Мои друзья | страница 5
Я помню, что Рильке прочитал «Мои друзья» по выходу и полюбил этот роман. Я помню, с каким большим чувством говорил он о нем. И это меня не удивляет. Он должен был здесь обнаружить вещи, которые были ему близки и дороги, вкус униженного отчаяния а ля рюсс, по-толстовски, этой ужасающей несомненности в том, что а чего ради? и невозможность из этого выйти, наивность несчастья. Потому что в стране, куда нас приводит Бов, несчастье наивно, и наивность есть в способе, которым нам о том рассказывают. Вот почему стиль Бова, его проза, имеет вид этой прилежной старательностью и в то же время абсолютно естественной прямоты. Коротких фраз, трезвых, сухих, которые говорят то, что говорят и означают то, что вы прочли и услыхали.
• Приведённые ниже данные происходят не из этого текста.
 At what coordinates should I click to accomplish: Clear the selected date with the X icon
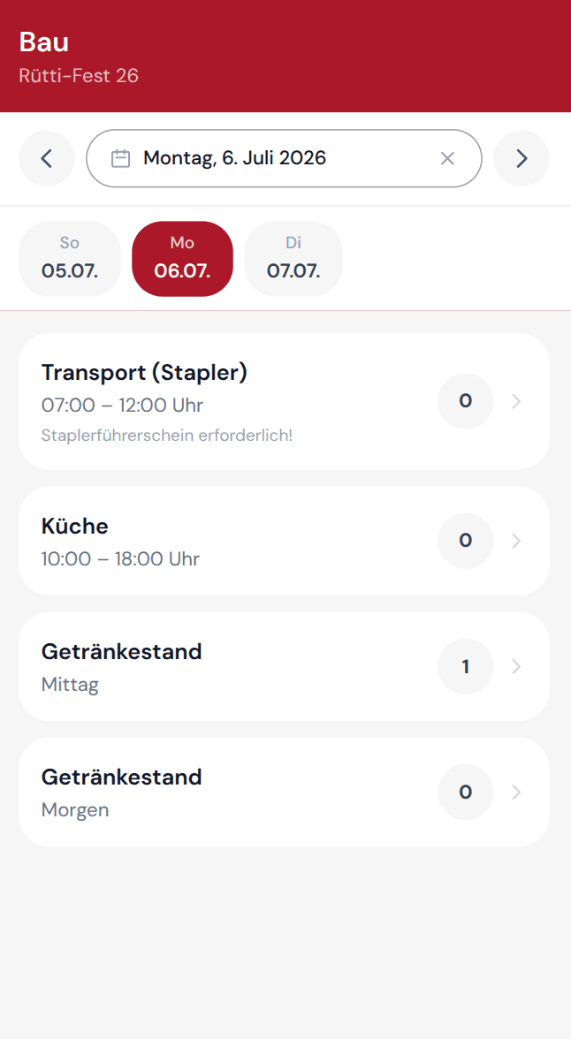pos(447,158)
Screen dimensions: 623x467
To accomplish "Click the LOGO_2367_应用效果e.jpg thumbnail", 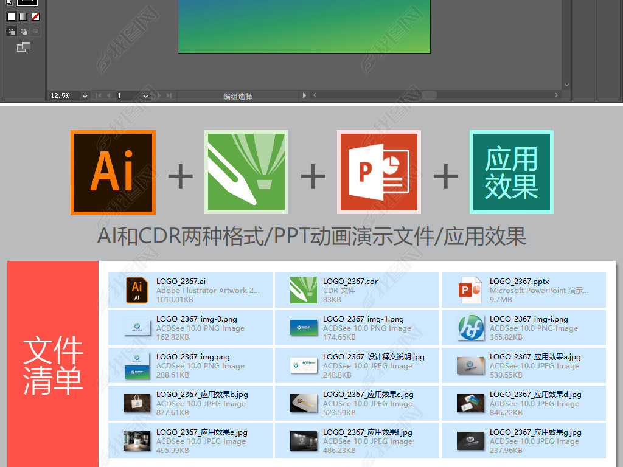I will 136,441.
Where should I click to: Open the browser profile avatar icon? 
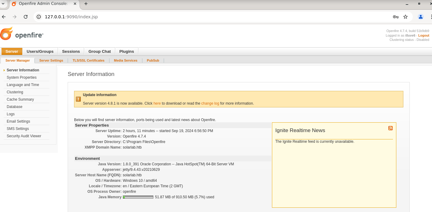tap(420, 17)
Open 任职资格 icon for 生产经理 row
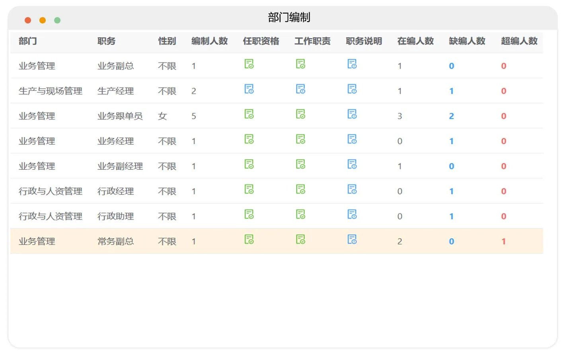The width and height of the screenshot is (565, 358). click(x=249, y=89)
Фраз бедных (как герои), и бедных настолько, что говорят они, по сути, не о бедности. Но о вещах, вполне естественно бедных, о фактах простодушно гибельных: и это намного сильней, чем говорить о бедности. Это очень сильно и сразу показалось мне очень сильным. С первых же страниц моего друга Бова, которые я прочитал, я пришел в восторг от естественности, которая была в силе его письма, его повествования. Я думал, что он, конечно, не мог более убедительным способом сказать правду.
Бов умер молодым. Это тоже произошло наивно и вполне естественно. Потому, вне всякого сомнения, что правда, высказанная столь просто и совершенно, чувствует сама, что нужды ей повторяться нет.
I
Когда я просыпаюсь, рот мой открыт. На зубах налет: лучше бы чистить перед сном, но никогда нет сил. В уголках глаз засохли слезы. Плечи больше не болят. Прямые волосы покрывают мне лоб. Растопыренными пальцами зачесываю их назад. Бесполезно: как страницы новой книги, волосы распрямляются и падают мне на глаза.
Поднимая голову, я чувствую, что щетина отросла: шею колет.
С нагревшимся за ночь затылком я лежу на спине, с открытыми глазами, подняв простыни до подбородка, чтобы не остыла постель.
Потолок в пятнах сырости: он так близок к крыше. Обои местами вздулись. Мебель у меня, как у старьевщиков на улице. Труба моей печки перевязана тряпкой, как колено. Над окном косо висит штора, окончательно сломанная.
Вытягиваясь, я ощущаю подошвами ног – вроде как танцор на канате – вертикальные перекладины моей железной кровати.
Одежда, которая давит на икры, плоская, теплая только с одной стороны. Шнурки ботинок потеряли наконечники.
Когда идет дождь, в комнате холодно. Можно подумать, что здесь никто не ночует. Вода, стекающая по всей ширине окон, выедает мастику и наделала лужу на полу.